It’s 7:30 a.m. on a freezing January morning. The ground outside is covered with the first major snow of another Chicago winter. The team shuffles into their makeshift locker room and prepares for practice. The atmosphere is light and laughter breaks out when they learn that a carload of teammates will be late because they got stuck in the snow.
Northwestern University’s women’s lacrosse team is one of the most dominant college sports teams in history. The team has been to seven straight national championships, won six of them and completed two undefeated seasons. It’s led by Kelly Amonte Hiller, four-time Intercollegiate Women’s Lacrosse Coaches Association Coach of the Year, and Weinberg senior Shannon Smith, the reigning winner of the Tewaaraton Award and Honda Sports Award, given to the country’s top lacrosse player.
After nine years as a club, the varsity program was restarted in 2002 with Amonte Hiller at its helm. She is quick to point out that Northwestern took a chance by hiring her because she was only six years out of college and had never been a head coach. The risk paid off, and Amonte Hiller has been hailed nationally as one of the best college coaches.
“I don’t think you could find a better coach than Kelly,” Smith says. “I think she’s always ahead of the curve in the women’s lacrosse world, and all the other coaches are trying to catch up to her. And when they do, Kelly’s doing something new and something innovative, and she’s always staying on top of the game.”
One of the team’s current All-Americans is Communication junior Taylor Thornton, an athlete who wasn’t highly recruited out of high school because she’s from Texas, which has not traditionally been a lacrosse state.
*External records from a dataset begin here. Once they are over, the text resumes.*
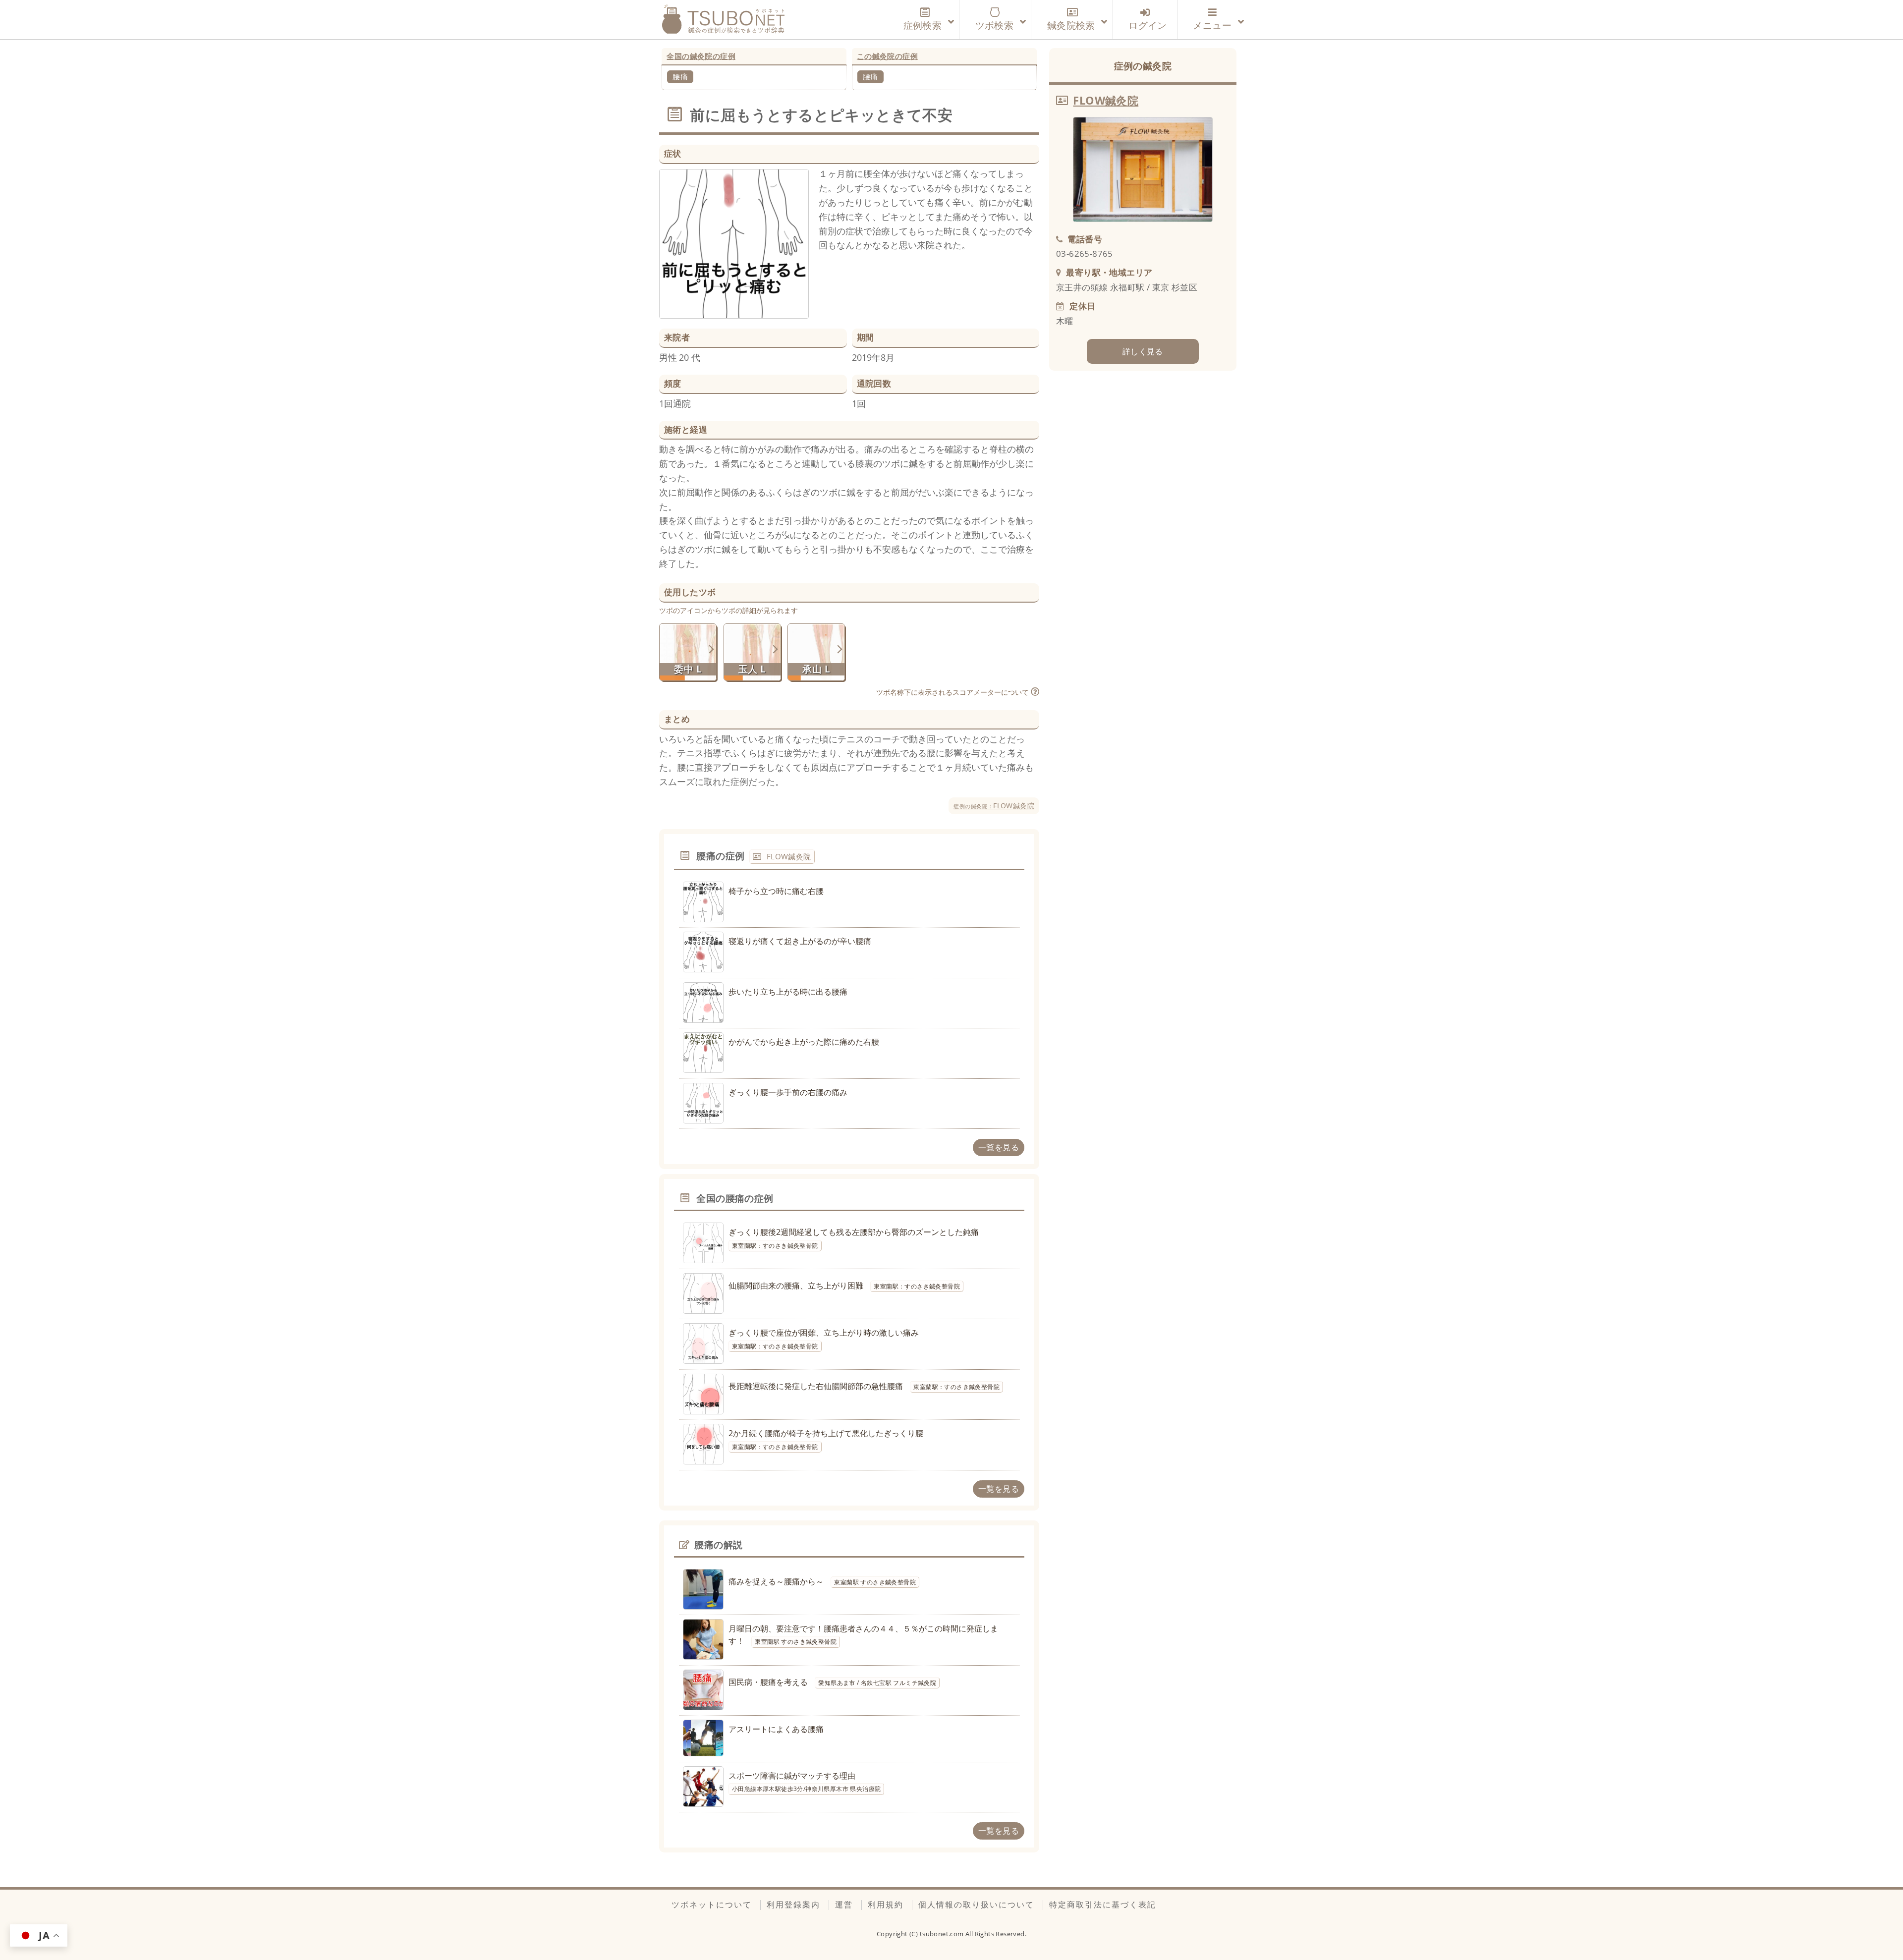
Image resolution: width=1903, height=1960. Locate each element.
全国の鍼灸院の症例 (701, 56)
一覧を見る (998, 1147)
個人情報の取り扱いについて (976, 1904)
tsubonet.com (942, 1933)
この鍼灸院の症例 (887, 56)
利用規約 (885, 1904)
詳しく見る (1142, 351)
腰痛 (680, 76)
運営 (844, 1904)
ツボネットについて (712, 1904)
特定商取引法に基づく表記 (1102, 1904)
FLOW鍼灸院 (993, 805)
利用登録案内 (793, 1904)
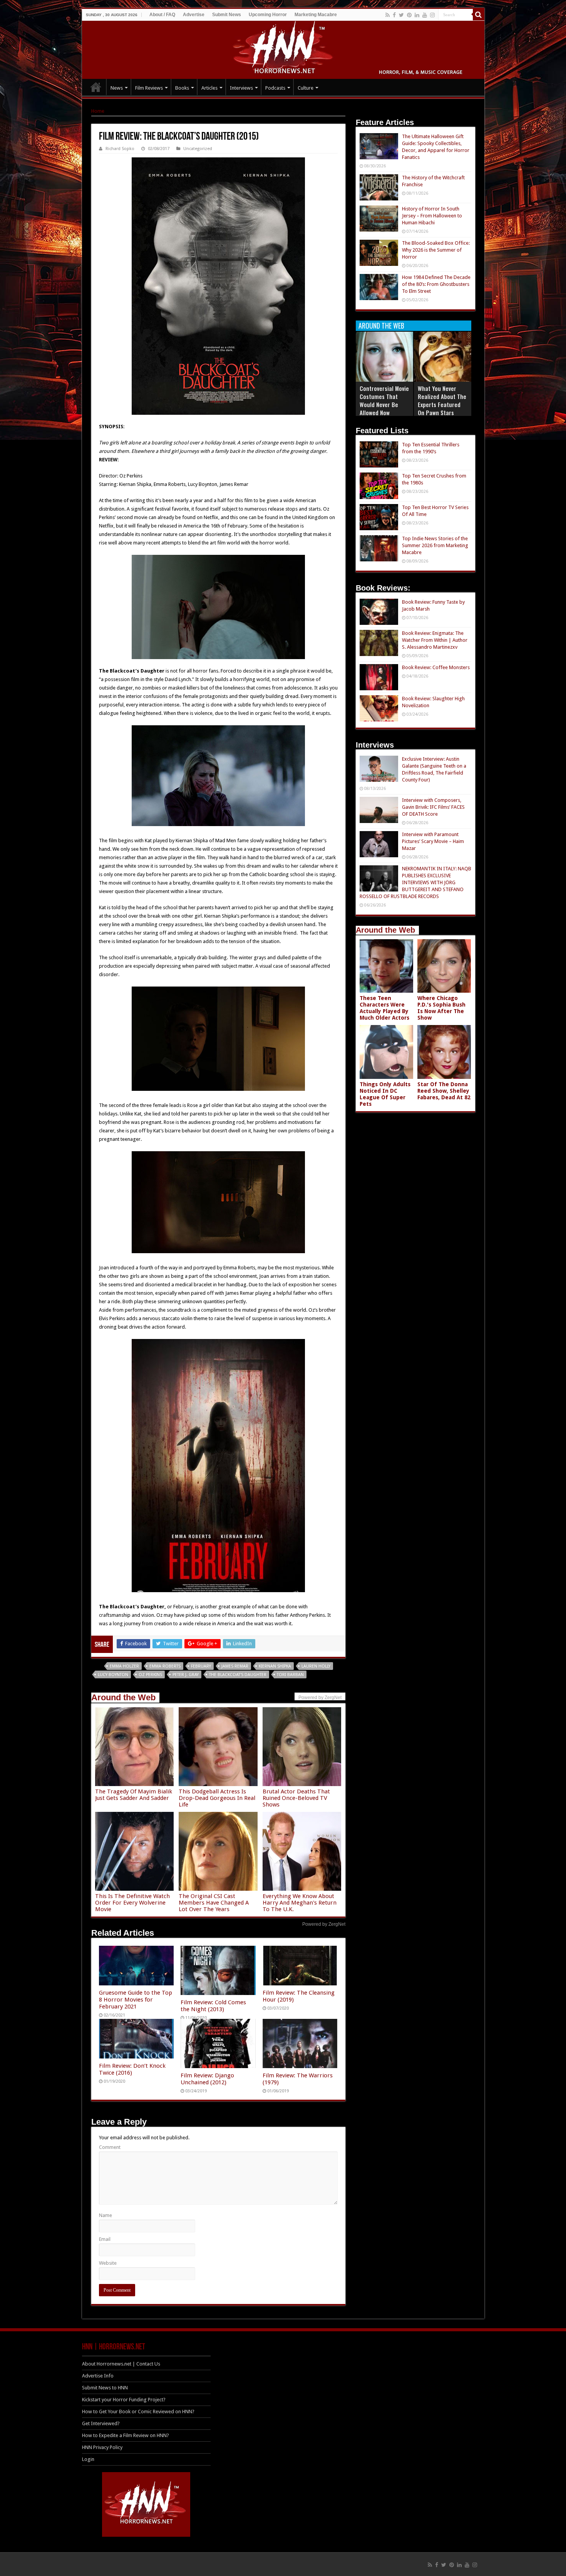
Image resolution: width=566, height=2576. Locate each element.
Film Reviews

Since Northwestern is in Illinois, another nontraditional lacrosse state, Amonte Hiller doesn’t try to make Northwestern like other lacrosse schools. “I think that I’m not afraid to take a risk on a player that maybe isn’t as polished,” she says. “We feel like we can develop them when they get here.”
The confidence and trust she places in her team are central to her coaching philosophy.
“In order to be good, you have to play together, you have to trust each other and really believe in each other, and know that one, two people can’t make things happen all by themselves,” Amonte Hiller says. “So I think that we really try to emphasize that with our girls.”
With this philosophy, the team won the national championship in only its fourth year back in Division I with a perfect 20-0 season.
The performance was so amazing that in 2005, President George Bush invited the team to the White House. The team was famously criticized because several players wore sandals, which weren’t considered formal enough for the White House.
The women quickly turned the situation around and auctioned the flip-flops to raise money for their biggest fan, then-10-year-old Jaclyn Murphy. Murphy was comforted by a picture in her hospital room of an NCAA lacrosse player while she underwent treatment for a malignant brain tumor.
Alexis Venechanos, then an assistant coach, heard of Murphy’s illness first and the coaching staff put together an NU lacrosse package. Since then, Murphy has recovered and remains close with the team, staying in contact with them and texting them before every game.
It also turns out that the picture hanging on the wall in her hospital room was Amonte Hiller as a player. No one realized until later.
Murphy’s family was then inspired to start the Friends of Jaclyn Foundation that pairs sports teams with ill children like Murphy to help with their recovery.
“[Murphy] has just brought this positive environment to the team,” says Brianne LoManto, Weinberg senior and the team’s starting goalie. “No matter what happens in life, whenever you’re posed with a very difficult situation, you can always overcome something.”